Given problem> Extract every item below and reproduce each one word for word, with no changes.

----

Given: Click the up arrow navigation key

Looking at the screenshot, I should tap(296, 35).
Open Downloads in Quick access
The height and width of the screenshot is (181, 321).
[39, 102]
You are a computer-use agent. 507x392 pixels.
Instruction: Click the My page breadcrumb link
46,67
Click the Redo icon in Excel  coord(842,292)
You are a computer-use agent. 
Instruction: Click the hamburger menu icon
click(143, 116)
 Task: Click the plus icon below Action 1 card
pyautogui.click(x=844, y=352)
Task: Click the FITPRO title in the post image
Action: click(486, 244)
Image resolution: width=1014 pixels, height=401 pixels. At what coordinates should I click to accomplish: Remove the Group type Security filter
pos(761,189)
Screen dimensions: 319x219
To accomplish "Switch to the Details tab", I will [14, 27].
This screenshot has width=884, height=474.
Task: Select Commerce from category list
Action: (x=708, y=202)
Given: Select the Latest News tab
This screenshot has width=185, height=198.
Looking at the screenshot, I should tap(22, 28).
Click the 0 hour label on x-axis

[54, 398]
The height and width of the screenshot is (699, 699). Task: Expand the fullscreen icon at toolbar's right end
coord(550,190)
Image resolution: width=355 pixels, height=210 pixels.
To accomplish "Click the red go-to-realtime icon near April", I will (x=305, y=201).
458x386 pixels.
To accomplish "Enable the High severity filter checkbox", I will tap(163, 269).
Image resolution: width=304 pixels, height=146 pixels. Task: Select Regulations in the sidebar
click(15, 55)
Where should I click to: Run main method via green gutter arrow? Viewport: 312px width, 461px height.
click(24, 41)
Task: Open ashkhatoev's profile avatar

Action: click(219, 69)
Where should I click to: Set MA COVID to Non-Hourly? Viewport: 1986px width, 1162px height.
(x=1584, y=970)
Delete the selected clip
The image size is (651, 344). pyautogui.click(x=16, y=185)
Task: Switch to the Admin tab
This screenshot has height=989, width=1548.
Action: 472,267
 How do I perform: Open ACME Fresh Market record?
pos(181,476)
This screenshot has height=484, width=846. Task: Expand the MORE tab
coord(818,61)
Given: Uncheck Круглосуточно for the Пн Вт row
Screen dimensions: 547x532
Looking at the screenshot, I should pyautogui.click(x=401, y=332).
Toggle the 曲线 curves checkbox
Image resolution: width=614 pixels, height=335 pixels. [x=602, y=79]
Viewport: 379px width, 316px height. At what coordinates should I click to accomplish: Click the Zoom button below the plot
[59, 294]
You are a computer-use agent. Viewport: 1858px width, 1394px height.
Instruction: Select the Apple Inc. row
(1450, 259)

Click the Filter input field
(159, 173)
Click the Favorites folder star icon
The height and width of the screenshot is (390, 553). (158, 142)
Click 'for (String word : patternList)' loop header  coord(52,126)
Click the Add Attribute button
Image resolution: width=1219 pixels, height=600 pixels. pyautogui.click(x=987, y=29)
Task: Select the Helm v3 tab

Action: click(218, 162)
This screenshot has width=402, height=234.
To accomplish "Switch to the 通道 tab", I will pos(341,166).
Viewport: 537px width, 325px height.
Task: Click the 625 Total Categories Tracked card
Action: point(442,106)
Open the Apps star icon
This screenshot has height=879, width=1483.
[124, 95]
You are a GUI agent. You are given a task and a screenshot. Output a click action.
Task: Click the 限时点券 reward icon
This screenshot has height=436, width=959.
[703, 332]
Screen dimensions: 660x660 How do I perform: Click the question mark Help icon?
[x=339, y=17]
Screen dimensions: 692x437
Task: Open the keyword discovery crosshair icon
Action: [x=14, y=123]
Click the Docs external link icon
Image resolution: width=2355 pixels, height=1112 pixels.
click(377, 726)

----

Task response>
Given: Click the up arrow navigation key

Looking at the screenshot, I should tap(296, 35).
Open Downloads in Quick access
The height and width of the screenshot is (181, 321).
[39, 102]
You are a computer-use agent. 507x392 pixels.
Instruction: Click the My page breadcrumb link
46,67
Click the Redo icon in Excel  coord(842,292)
You are a computer-use agent. 
Instruction: Click the hamburger menu icon
click(143, 116)
 Task: Click the plus icon below Action 1 card
pyautogui.click(x=844, y=352)
Task: Click the FITPRO title in the post image
Action: click(486, 244)
Image resolution: width=1014 pixels, height=401 pixels. At what coordinates should I click to accomplish: Remove the Group type Security filter
pos(761,189)
Screen dimensions: 319x219
To accomplish "Switch to the Details tab", I will [14, 27].
This screenshot has width=884, height=474.
Task: Select Commerce from category list
Action: (x=708, y=202)
Given: Select the Latest News tab
This screenshot has width=185, height=198.
Looking at the screenshot, I should tap(22, 28).
Click the 0 hour label on x-axis

[54, 398]
The height and width of the screenshot is (699, 699). Task: Expand the fullscreen icon at toolbar's right end
coord(550,190)
Image resolution: width=355 pixels, height=210 pixels.
To accomplish "Click the red go-to-realtime icon near April", I will (x=305, y=201).
458x386 pixels.
To accomplish "Enable the High severity filter checkbox", I will tap(163, 269).
Image resolution: width=304 pixels, height=146 pixels. Task: Select Regulations in the sidebar
click(15, 55)
Where should I click to: Run main method via green gutter arrow? Viewport: 312px width, 461px height.
click(24, 41)
Task: Open ashkhatoev's profile avatar

Action: click(219, 69)
Where should I click to: Set MA COVID to Non-Hourly? Viewport: 1986px width, 1162px height.
(x=1584, y=970)
Delete the selected clip
The image size is (651, 344). pyautogui.click(x=16, y=185)
Task: Switch to the Admin tab
This screenshot has height=989, width=1548.
Action: 472,267
 How do I perform: Open ACME Fresh Market record?
pos(181,476)
This screenshot has height=484, width=846. Task: Expand the MORE tab
coord(818,61)
Given: Uncheck Круглосуточно for the Пн Вт row
Screen dimensions: 547x532
Looking at the screenshot, I should pyautogui.click(x=401, y=332).
Toggle the 曲线 curves checkbox
Image resolution: width=614 pixels, height=335 pixels. [x=602, y=79]
Viewport: 379px width, 316px height. At what coordinates should I click to accomplish: Click the Zoom button below the plot
[59, 294]
You are a computer-use agent. Viewport: 1858px width, 1394px height.
Instruction: Select the Apple Inc. row
(1450, 259)

Click the Filter input field
(159, 173)
Click the Favorites folder star icon
The height and width of the screenshot is (390, 553). (158, 142)
Click 'for (String word : patternList)' loop header  coord(52,126)
Click the Add Attribute button
Image resolution: width=1219 pixels, height=600 pixels. pyautogui.click(x=987, y=29)
Task: Select the Helm v3 tab

Action: click(218, 162)
This screenshot has width=402, height=234.
To accomplish "Switch to the 通道 tab", I will pos(341,166).
Viewport: 537px width, 325px height.
Task: Click the 625 Total Categories Tracked card
Action: point(442,106)
Open the Apps star icon
This screenshot has height=879, width=1483.
[124, 95]
You are a GUI agent. You are given a task and a screenshot. Output a click action.
Task: Click the 限时点券 reward icon
This screenshot has height=436, width=959.
[703, 332]
Screen dimensions: 660x660 How do I perform: Click the question mark Help icon?
[x=339, y=17]
Screen dimensions: 692x437
Task: Open the keyword discovery crosshair icon
Action: [x=14, y=123]
Click the Docs external link icon
Image resolution: width=2355 pixels, height=1112 pixels.
click(377, 726)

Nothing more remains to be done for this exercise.